上巻で描かれた蓮実の悪のカリスマ的魅力は、本作でただのどす黒い悪の塊に変化している。どのような悪事を犯したとしても、その頭脳と経験に裏打ちされた行動により、危機をのりこえる快感が上巻にはあった。それが本作では、悪の証拠を隠すためにさらに大きな悪事を犯すだけの、行き当たりばったりの行動に思えてくる。ただ、その手法が大胆というか、そこまでやるかという常軌を逸した行動に圧倒されてしまう。悪もここまで突きつめれば、主人公となってしまう。ラストの高校内部での出来事は、追いつめられた生徒たちよりも、狩る側の蓮実の計画がすべてうまくいくことを願いつつ、ドキドキしながら読みすすめた。吐き気をもよおすような悪のはずが、魅力的なのは不思議だ。

■ストーリー

とびきり有能な教師がサイコパスだったとしたら、その凶行は誰が止められるのか。高校を襲う、血塗られた恐怖の一夜。極限状態での生への渇望が魂を貪りつくしていく。

■感想
悪のカリスマが、ただの犯罪者へと成り下がる流れが克明に描かれている。すべてを計算し、完璧なる計画のもと悪事を実行していたはずの蓮実が、行き当たりばったりで悪事を繰り返すことになる。それはひとつの悪事の証拠を隠すために、次々と連鎖的に実行せざるお得ない状況のためだ。ある意味追いつめられた蓮実だが、その段階へきても、なぜか蓮実ならばという変な期待がわいてくる。絶対絶命と思われた瞬間、運も味方しつつ、蓮実は切り抜ける。このピンチから脱出し、さらに悪事が加速していく感覚はすばらしい。悪に対しての変な魅力にあふれている。

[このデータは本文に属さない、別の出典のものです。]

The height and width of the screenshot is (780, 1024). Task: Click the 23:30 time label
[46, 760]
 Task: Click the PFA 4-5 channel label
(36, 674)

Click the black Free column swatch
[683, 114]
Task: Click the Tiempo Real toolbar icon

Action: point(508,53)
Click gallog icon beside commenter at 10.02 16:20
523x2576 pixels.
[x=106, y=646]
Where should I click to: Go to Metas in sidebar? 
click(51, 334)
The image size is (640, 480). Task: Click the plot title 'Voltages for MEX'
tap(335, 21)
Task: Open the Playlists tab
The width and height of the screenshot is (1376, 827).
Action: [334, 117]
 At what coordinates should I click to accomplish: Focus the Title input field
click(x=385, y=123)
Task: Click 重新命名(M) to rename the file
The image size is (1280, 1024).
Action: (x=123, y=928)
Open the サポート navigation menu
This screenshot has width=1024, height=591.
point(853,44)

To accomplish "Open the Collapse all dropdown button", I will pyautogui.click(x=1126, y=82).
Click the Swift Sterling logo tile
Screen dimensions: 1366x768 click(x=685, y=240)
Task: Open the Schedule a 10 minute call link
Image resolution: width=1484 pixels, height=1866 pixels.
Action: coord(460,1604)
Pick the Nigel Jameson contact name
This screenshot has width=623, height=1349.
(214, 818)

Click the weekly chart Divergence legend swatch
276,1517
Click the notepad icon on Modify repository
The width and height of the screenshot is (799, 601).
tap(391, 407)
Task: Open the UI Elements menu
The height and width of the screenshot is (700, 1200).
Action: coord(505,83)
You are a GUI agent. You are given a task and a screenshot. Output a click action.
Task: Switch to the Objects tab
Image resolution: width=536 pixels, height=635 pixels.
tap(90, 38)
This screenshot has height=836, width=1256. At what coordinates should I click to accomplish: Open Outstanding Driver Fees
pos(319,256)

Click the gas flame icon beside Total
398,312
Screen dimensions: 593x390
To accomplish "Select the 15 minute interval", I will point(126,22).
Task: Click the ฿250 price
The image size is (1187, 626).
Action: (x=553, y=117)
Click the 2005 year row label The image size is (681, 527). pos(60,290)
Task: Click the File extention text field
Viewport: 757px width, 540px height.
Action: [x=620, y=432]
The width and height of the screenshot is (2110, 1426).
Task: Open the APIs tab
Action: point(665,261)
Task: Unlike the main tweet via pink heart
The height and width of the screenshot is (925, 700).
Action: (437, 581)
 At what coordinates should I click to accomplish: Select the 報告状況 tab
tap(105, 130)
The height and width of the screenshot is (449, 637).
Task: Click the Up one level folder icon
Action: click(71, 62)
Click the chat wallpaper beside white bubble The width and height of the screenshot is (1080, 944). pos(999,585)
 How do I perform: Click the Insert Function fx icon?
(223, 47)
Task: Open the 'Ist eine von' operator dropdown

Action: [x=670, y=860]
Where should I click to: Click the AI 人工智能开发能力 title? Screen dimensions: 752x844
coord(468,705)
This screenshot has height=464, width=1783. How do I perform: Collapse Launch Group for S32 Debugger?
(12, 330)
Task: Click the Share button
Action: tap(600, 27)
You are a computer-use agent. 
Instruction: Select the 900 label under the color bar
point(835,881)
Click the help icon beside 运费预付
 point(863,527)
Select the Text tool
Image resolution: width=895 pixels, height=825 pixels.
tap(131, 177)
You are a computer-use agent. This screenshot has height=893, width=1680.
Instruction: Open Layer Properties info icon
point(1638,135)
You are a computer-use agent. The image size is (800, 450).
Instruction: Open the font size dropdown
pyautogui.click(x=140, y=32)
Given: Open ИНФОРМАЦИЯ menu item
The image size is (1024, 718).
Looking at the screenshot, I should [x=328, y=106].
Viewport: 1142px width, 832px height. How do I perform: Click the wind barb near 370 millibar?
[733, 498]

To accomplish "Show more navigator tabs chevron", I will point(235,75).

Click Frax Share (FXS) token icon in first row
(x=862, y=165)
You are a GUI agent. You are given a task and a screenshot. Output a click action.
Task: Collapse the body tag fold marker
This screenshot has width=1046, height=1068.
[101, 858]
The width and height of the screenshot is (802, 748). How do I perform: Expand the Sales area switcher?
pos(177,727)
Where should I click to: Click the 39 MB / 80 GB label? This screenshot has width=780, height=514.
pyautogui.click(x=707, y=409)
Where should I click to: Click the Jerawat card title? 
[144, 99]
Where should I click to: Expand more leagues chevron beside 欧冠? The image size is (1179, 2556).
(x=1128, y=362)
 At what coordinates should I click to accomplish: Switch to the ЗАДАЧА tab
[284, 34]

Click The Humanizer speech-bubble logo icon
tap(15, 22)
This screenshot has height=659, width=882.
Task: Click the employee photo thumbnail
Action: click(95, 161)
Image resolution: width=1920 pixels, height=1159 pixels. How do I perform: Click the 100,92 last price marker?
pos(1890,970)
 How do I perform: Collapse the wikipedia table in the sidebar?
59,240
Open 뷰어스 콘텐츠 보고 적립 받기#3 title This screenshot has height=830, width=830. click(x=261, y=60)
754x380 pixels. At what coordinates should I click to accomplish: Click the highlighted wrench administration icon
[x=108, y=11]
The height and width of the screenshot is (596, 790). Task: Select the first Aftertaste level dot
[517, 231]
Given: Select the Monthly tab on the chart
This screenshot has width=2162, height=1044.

追いつめられた蓮実が、最後まで計画を実行し、今回もまたなんの証拠も残さず切り抜けるかと思われた矢先…。蓮実という得たいの知れない異常者に対しての感情が、一番嫌悪感に変わったのは、最後に蓮実が観念したあとの場面だ。生徒たちから糾弾され、言い逃れできない証拠があるにも関わらず、新たな仕掛けを作る。どこまでも往生際が悪く、そこで怒りの気持ちがピークに達する。それまでの悪のカリスマが、ここへきて一気にただの小ズルイ犯罪者に成り下がっている。

全編とおして蓮実の魅力で引っぱった本作。信じられないような凶行をあっさりとやり遂げるあたり、悪の魅力は頂点へと達したが、そこから地の底へ落ちるまでは早かった。蓮実対生徒たちの知恵比べ的な流れになってはいるが、根本は蓮実の圧倒的な悪事を、ただ運命に逆らえない生徒たちが受け入れるしかない物語だ。あまりに残酷な場面が続くと、マヒしてくる。それは、つまり蓮実と同じような感覚になっているということなのだろう。人の奥底に潜む悪のヒダを、こちょこちょとくすぐってくるような、悪の魅力あふれる作品だ。

本作のラストのような形しか終わらせようがないのかもしれないが、蓮実の不気味さがにじみでたラストだ。